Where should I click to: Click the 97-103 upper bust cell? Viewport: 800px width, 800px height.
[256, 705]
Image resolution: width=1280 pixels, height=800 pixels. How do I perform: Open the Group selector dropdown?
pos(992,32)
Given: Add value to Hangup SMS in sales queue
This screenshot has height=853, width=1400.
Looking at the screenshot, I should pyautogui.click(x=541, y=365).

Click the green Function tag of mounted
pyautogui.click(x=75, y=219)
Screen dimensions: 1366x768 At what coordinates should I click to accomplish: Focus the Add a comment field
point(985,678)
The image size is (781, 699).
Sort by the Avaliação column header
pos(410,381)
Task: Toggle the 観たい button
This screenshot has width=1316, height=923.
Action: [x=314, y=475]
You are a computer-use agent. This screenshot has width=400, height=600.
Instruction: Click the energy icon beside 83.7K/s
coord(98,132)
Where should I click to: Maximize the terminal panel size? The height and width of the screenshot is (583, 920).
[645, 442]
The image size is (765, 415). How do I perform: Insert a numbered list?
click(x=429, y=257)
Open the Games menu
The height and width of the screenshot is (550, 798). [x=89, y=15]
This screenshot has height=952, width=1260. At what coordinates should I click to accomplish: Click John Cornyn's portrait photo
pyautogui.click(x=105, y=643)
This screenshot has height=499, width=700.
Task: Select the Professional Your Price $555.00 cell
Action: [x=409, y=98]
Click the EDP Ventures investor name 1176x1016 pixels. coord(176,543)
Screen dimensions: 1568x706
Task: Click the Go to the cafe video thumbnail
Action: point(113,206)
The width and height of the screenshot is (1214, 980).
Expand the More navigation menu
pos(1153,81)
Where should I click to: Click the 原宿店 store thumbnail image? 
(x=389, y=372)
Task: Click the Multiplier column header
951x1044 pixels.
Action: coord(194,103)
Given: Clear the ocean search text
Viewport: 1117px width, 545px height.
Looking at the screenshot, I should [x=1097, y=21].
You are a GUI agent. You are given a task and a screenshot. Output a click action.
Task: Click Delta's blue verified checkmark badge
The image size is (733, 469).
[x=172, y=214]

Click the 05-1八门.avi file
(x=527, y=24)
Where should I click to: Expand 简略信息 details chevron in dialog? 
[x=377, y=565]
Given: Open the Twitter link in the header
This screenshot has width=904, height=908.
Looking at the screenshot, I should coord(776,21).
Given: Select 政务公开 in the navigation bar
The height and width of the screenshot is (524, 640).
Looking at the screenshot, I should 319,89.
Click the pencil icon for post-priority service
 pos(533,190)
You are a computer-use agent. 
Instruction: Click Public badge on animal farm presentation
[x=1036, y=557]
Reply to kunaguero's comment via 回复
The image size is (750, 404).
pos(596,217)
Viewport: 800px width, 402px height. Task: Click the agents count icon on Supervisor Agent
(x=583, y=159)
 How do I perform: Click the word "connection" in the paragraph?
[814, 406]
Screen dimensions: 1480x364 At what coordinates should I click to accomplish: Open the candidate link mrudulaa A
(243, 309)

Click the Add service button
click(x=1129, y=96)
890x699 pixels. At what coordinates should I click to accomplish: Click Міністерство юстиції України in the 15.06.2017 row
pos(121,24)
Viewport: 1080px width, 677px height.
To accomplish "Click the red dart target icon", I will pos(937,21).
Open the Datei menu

■ **What needs to be done**: Copy each line above that contains the string "computer".

■ **Response**:
You are a computer-use agent. This screenshot has width=400, height=600.
You are a computer-use agent. 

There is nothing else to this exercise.